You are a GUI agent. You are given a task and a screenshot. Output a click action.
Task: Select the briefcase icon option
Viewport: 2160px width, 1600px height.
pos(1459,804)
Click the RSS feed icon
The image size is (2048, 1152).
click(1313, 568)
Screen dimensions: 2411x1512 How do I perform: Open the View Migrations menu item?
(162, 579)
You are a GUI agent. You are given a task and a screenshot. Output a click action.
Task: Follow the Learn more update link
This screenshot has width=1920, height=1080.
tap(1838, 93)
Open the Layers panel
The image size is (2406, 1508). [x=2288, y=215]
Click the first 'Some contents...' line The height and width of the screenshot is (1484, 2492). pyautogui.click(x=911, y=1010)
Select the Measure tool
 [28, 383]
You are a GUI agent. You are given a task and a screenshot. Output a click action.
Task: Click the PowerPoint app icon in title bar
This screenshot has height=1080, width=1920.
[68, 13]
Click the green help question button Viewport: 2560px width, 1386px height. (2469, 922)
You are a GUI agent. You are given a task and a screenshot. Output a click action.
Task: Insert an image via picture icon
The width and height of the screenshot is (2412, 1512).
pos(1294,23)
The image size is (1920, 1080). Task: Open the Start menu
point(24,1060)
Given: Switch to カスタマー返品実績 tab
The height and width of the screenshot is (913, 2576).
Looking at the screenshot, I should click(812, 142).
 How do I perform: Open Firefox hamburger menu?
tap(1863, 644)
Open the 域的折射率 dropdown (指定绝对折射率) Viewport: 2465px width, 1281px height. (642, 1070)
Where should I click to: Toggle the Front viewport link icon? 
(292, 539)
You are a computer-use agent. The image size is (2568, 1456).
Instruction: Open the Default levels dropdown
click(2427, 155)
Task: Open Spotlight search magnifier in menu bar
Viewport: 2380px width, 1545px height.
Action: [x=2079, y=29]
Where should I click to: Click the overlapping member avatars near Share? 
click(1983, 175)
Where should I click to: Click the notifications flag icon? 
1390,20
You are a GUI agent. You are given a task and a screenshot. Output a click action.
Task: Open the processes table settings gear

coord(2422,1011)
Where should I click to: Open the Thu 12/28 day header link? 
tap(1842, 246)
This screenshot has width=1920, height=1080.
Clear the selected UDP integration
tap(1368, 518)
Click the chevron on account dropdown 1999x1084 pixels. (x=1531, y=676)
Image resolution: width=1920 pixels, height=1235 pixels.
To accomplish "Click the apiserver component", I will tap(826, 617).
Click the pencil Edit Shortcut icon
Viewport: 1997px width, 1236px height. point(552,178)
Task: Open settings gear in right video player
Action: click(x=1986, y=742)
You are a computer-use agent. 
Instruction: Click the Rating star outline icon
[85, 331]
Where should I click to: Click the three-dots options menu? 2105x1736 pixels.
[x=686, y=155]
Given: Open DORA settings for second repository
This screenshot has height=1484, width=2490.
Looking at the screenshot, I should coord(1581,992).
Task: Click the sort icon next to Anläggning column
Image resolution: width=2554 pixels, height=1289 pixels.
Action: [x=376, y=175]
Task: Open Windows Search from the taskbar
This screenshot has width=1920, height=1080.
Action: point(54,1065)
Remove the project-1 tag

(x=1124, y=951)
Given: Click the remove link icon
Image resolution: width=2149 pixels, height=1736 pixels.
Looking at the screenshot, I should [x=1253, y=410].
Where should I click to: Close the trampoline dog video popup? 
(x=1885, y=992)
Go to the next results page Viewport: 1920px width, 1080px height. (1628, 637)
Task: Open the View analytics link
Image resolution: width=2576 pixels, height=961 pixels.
|---|
Using the listing above, list every line in which the string "computer" occurs.

You are a computer-use agent. The image size is (2568, 1456).
You are a computer-use agent. 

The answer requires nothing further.